Action item: Every line that appears in the listing is to be set down verbatim.

Available records:
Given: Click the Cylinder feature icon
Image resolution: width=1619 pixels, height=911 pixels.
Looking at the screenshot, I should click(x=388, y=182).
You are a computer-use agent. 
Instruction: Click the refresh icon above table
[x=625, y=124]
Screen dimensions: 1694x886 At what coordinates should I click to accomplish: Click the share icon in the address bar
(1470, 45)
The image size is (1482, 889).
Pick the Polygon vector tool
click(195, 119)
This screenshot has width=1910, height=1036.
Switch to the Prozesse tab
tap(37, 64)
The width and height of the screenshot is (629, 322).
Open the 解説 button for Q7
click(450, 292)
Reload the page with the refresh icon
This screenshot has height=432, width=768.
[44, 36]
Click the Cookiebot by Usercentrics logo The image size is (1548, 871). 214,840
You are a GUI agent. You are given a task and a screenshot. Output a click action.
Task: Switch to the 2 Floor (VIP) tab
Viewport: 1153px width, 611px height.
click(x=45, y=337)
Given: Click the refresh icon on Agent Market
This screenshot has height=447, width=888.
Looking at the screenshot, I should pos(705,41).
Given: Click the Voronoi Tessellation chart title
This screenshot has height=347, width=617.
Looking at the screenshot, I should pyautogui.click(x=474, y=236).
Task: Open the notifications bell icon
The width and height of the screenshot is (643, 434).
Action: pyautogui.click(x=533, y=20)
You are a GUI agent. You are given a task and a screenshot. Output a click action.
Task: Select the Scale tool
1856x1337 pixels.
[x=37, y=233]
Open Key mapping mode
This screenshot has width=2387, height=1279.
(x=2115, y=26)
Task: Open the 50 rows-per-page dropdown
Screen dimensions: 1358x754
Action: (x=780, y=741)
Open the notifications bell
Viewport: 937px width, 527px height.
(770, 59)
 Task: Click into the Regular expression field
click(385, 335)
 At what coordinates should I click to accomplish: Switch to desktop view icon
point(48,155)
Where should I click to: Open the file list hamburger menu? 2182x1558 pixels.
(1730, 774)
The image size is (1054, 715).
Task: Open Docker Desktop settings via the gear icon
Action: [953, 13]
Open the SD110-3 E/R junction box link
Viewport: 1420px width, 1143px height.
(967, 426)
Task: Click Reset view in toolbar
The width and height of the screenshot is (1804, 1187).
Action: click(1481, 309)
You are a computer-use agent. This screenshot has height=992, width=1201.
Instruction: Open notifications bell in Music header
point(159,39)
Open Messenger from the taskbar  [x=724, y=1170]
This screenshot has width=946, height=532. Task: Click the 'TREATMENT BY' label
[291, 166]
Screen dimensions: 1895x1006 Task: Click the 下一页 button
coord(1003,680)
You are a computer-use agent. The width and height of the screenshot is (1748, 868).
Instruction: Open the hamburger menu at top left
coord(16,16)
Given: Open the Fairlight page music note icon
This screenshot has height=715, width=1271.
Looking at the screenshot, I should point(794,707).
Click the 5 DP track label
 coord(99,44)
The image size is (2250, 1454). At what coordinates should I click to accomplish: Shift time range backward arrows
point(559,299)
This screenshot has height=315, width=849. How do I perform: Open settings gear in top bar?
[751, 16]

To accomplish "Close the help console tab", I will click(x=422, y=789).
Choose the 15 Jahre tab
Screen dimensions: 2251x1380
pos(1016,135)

Task output:
Given: Click the Cylinder feature icon
Image resolution: width=1619 pixels, height=911 pixels.
Looking at the screenshot, I should click(x=388, y=182).
You are a computer-use agent. 
Instruction: Click the refresh icon above table
[x=625, y=124]
Screen dimensions: 1694x886 At what coordinates should I click to accomplish: Click the share icon in the address bar
(1470, 45)
The image size is (1482, 889).
Pick the Polygon vector tool
click(195, 119)
This screenshot has width=1910, height=1036.
Switch to the Prozesse tab
tap(37, 64)
The width and height of the screenshot is (629, 322).
Open the 解説 button for Q7
click(450, 292)
Reload the page with the refresh icon
This screenshot has height=432, width=768.
[44, 36]
Click the Cookiebot by Usercentrics logo The image size is (1548, 871). 214,840
You are a GUI agent. You are given a task and a screenshot. Output a click action.
Task: Switch to the 2 Floor (VIP) tab
Viewport: 1153px width, 611px height.
click(x=45, y=337)
Given: Click the refresh icon on Agent Market
This screenshot has height=447, width=888.
Looking at the screenshot, I should pos(705,41).
Given: Click the Voronoi Tessellation chart title
This screenshot has height=347, width=617.
Looking at the screenshot, I should pyautogui.click(x=474, y=236).
Task: Open the notifications bell icon
The width and height of the screenshot is (643, 434).
Action: pyautogui.click(x=533, y=20)
You are a GUI agent. You are given a task and a screenshot. Output a click action.
Task: Select the Scale tool
1856x1337 pixels.
[x=37, y=233]
Open Key mapping mode
This screenshot has width=2387, height=1279.
(x=2115, y=26)
Task: Open the 50 rows-per-page dropdown
Screen dimensions: 1358x754
Action: (x=780, y=741)
Open the notifications bell
Viewport: 937px width, 527px height.
(770, 59)
 Task: Click into the Regular expression field
click(385, 335)
 At what coordinates should I click to accomplish: Switch to desktop view icon
point(48,155)
Where should I click to: Open the file list hamburger menu? 2182x1558 pixels.
(1730, 774)
The image size is (1054, 715).
Task: Open Docker Desktop settings via the gear icon
Action: [953, 13]
Open the SD110-3 E/R junction box link
Viewport: 1420px width, 1143px height.
(967, 426)
Task: Click Reset view in toolbar
The width and height of the screenshot is (1804, 1187).
Action: click(1481, 309)
You are a computer-use agent. This screenshot has height=992, width=1201.
Instruction: Open notifications bell in Music header
point(159,39)
Open Messenger from the taskbar  [x=724, y=1170]
This screenshot has width=946, height=532. Task: Click the 'TREATMENT BY' label
[291, 166]
Screen dimensions: 1895x1006 Task: Click the 下一页 button
coord(1003,680)
You are a computer-use agent. The width and height of the screenshot is (1748, 868).
Instruction: Open the hamburger menu at top left
coord(16,16)
Given: Open the Fairlight page music note icon
This screenshot has height=715, width=1271.
Looking at the screenshot, I should point(794,707).
Click the 5 DP track label
 coord(99,44)
The image size is (2250, 1454). At what coordinates should I click to accomplish: Shift time range backward arrows
point(559,299)
This screenshot has height=315, width=849. How do I perform: Open settings gear in top bar?
[751, 16]

To accomplish "Close the help console tab", I will click(x=422, y=789).
Choose the 15 Jahre tab
Screen dimensions: 2251x1380
pos(1016,135)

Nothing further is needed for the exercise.